Exercise inputs
□ □ □ □
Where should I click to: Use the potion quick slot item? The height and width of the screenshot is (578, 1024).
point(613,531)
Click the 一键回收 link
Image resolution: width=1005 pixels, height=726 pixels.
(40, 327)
□ □ □ □
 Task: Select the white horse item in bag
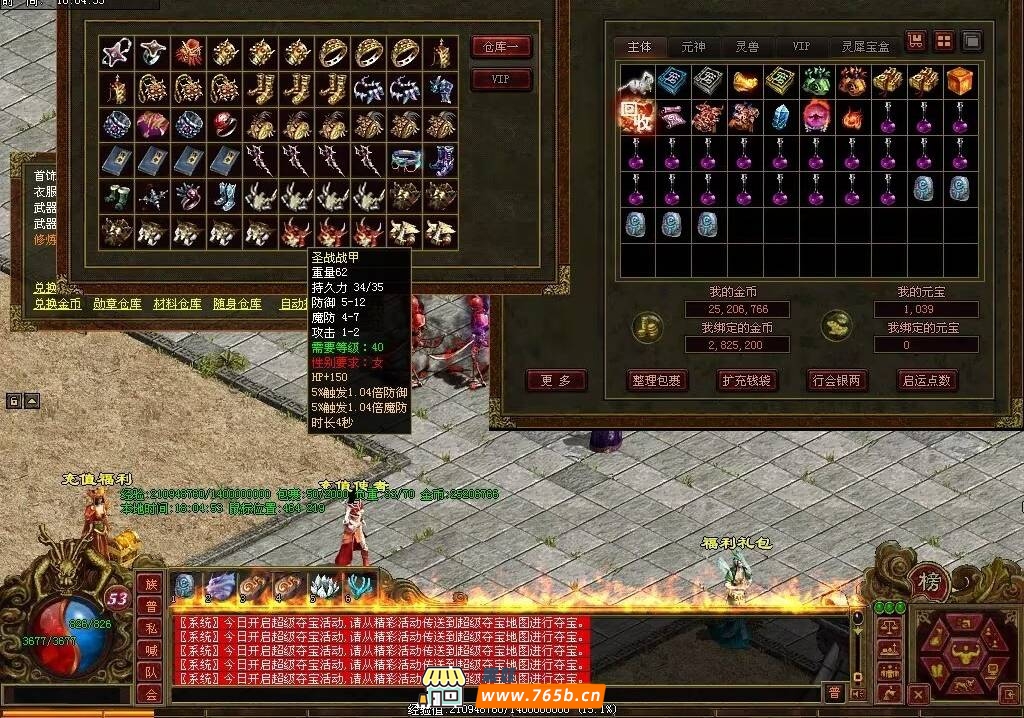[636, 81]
□ □ □ □
What needs to be done
Return each line of the data above that contains the string "item". Matching is case-sensitive.

Output for this task
Where should I click to: Use the potion quick slot item? The height and width of the screenshot is (578, 1024).
 Task: Select the white horse item in bag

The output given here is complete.